В понедельник Лев пришел, как обычно, давать очередной урок. В гостиной его уже ждали – ученица стояла у окна. Он вошел и остановился, точно прирос к полу: такой Кассию он еще никогда не видел. На ней была очень нарядная темно-синяя шелковая туника, расшитая серебром и искусно, так что было хорошо видно фигуру, препоясанная широким серебряным плетеным поясом с кисточками из жемчужных нитей; вместо мафория – только серебристая повязка вокруг головы, тоже украшенная жемчугом; толстая коса, перекинутая на грудь, была переплетена серебряной лентой. Когда он вошел, Кассия поздоровалась, сделала два шага к нему и остановилась. Глаза девушки странно блестели, точно ее лихорадило, на щеках играл румянец. Она явно забавлялась его изумлением и в то же время делала вид, что ничего необычного не происходит. Никогда еще она не казалось ему такой красивой. Но что означала ее выходка?.. Лев был в смятении. Он знал, что не должен смотреть, но то и дело устремлял на нее глаза – и почти каждый раз встречал ее взгляд, в котором сверкал какой-то вызов. «Я погиб! – подумал он. – Неужели она... хочет меня соблазнить?» Эта мысль показалась ему невероятной и постыдно-дерзкой; он тут же отругал себя за нее. А может, она поняла, что он к ней неравнодушен... и решила его испытать?.. Жестоко с ее стороны! Но он всё равно должен выдержать!

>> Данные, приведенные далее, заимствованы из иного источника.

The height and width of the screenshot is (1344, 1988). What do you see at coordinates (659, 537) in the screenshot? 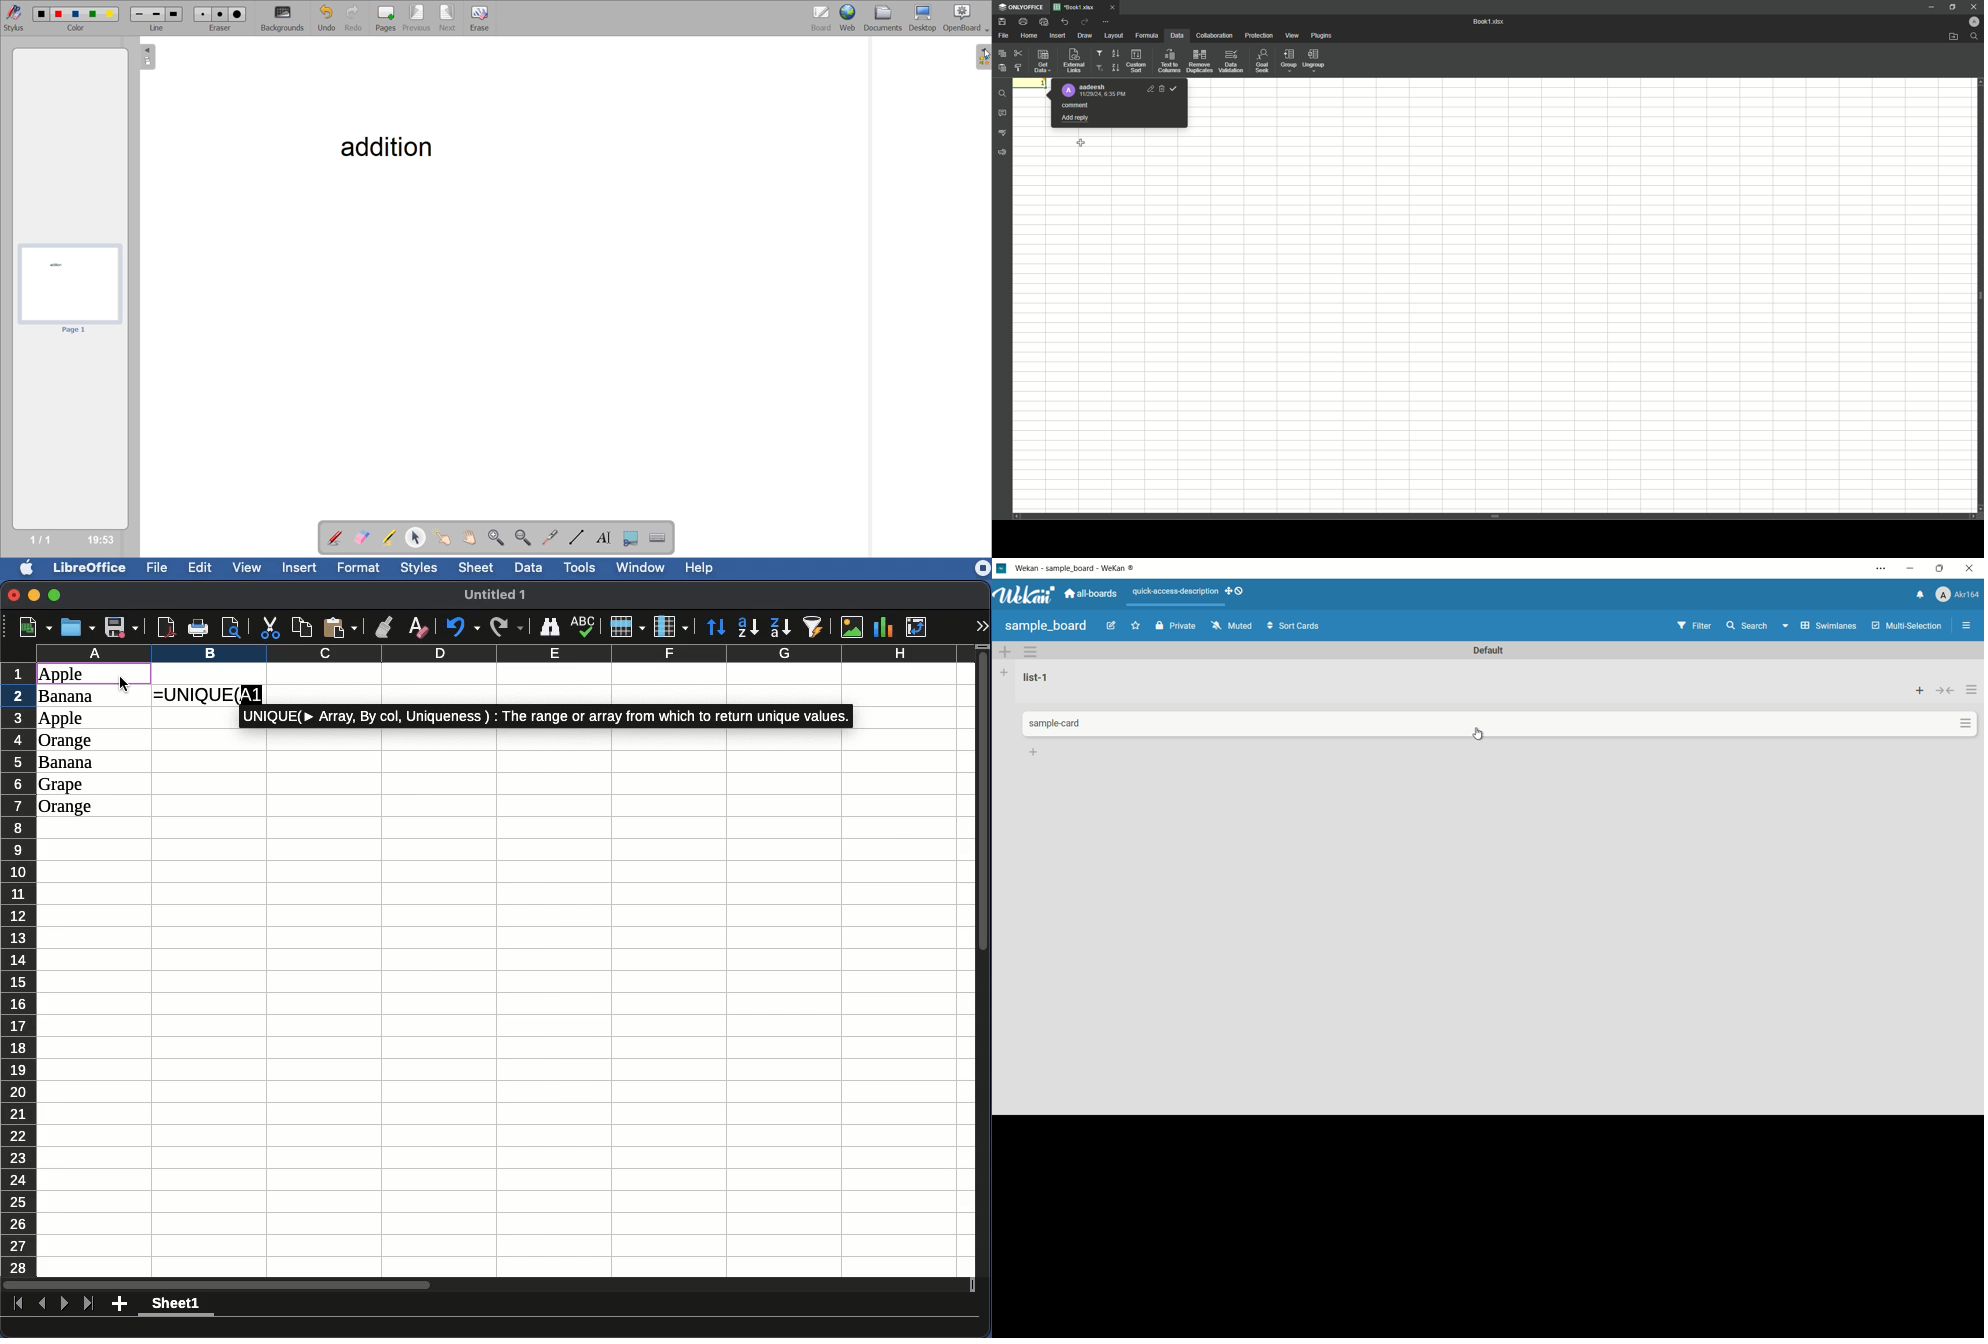
I see `display virtual keyboard` at bounding box center [659, 537].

Он принял деловой вид, уселся, как обычно, за стол и сказал, что сегодня расскажет о сопоставлении христианского учения с учением эллинских философов на примере «Стромат» святого Климента и отчасти об аллегорическом толковании некоторых мифов...

– Аллегории? – перебила его Кассия. – Вот это кстати, господин Лев! Мне тут по случаю попалась одна книга... Она не философская, а просто про жизнь и... очень мирская по духу. Мне бы вот хотелось узнать, можно ли ее истолковать аллегорически?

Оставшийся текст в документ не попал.